Com’è stato il passaggio dal calcio giovanile al calcio dei grandi?
"Il cambiamento si sente, soprattutto perché diventa un lavoro vero e proprio: i giocatori devono portare il pane a casa. Io, per fortuna, ho sempre trovato ambienti che mi hanno fatto sentire bene. Il primo anno è stato difficile, soprattutto a livello fisico: i difensori sono più tosti e la competizione è elevata. Dopo Pontedera e Ancona, ora sono ad Arzignano e mi sento cresciuto".

Guardando al futuro, hai già qualche idea oltre al calcio?
"Ho studiato ragioneria, ma non mi ci vedo in quel campo.
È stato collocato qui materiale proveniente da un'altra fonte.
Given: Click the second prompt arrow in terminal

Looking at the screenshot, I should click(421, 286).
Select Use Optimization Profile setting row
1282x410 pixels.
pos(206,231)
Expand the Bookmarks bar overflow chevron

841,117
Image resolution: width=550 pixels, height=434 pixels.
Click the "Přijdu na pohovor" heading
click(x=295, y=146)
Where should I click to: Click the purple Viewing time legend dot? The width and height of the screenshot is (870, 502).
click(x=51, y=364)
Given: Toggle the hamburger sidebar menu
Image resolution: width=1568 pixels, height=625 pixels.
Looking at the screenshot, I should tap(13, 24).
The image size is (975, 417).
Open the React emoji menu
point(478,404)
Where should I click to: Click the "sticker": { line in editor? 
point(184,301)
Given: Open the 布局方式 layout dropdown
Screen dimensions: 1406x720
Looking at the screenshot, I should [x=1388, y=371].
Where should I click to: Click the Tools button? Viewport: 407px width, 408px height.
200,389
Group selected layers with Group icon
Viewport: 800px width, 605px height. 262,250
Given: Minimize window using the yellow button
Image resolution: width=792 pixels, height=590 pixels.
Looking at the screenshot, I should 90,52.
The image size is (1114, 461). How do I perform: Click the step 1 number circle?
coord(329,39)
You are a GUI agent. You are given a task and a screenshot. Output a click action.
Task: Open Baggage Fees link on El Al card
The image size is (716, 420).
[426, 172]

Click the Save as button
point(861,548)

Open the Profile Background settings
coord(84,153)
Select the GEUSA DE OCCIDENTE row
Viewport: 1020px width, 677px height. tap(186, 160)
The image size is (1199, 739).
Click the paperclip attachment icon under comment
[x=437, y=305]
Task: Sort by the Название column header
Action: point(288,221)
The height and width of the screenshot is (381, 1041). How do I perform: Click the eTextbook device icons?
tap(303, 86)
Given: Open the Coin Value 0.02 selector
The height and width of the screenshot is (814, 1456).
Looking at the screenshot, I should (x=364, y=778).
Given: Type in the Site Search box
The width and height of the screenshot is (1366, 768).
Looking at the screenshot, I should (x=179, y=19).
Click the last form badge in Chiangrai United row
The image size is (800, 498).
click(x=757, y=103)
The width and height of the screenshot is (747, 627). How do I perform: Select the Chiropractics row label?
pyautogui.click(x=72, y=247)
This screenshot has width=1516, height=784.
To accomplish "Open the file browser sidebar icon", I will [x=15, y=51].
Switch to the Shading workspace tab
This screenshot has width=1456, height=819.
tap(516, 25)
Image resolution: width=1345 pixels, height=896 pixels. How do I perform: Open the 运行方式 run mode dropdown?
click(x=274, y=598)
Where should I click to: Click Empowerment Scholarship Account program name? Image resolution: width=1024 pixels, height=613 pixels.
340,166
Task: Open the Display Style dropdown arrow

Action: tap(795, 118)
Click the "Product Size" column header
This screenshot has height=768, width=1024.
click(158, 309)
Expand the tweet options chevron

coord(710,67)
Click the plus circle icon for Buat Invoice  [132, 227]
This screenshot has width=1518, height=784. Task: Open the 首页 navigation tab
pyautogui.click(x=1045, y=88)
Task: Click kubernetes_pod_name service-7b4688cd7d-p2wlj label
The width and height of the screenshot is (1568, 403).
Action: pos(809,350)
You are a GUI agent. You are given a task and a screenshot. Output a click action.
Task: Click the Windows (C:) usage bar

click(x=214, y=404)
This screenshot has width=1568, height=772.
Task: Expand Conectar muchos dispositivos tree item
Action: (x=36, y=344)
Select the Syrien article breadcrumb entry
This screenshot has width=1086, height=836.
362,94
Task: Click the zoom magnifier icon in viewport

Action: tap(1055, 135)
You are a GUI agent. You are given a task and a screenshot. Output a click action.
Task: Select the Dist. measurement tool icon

Se restassi nel calcio, mi piacerebbe fare il procuratore o lo scout. Fuori dal calcio, invece, mi affascina il mondo della finanza, ma richiede molto studio".

E per questa stagione? Quali sono i tuoi obiettivi?
"Non mi sono posto obiettivi personali specifici. Voglio dare il massimo per aiutare la squadra a raggiungere la salvezza il prima possibile. Spero di fare più gol e assist possibile: più ne arrivano, meglio è!".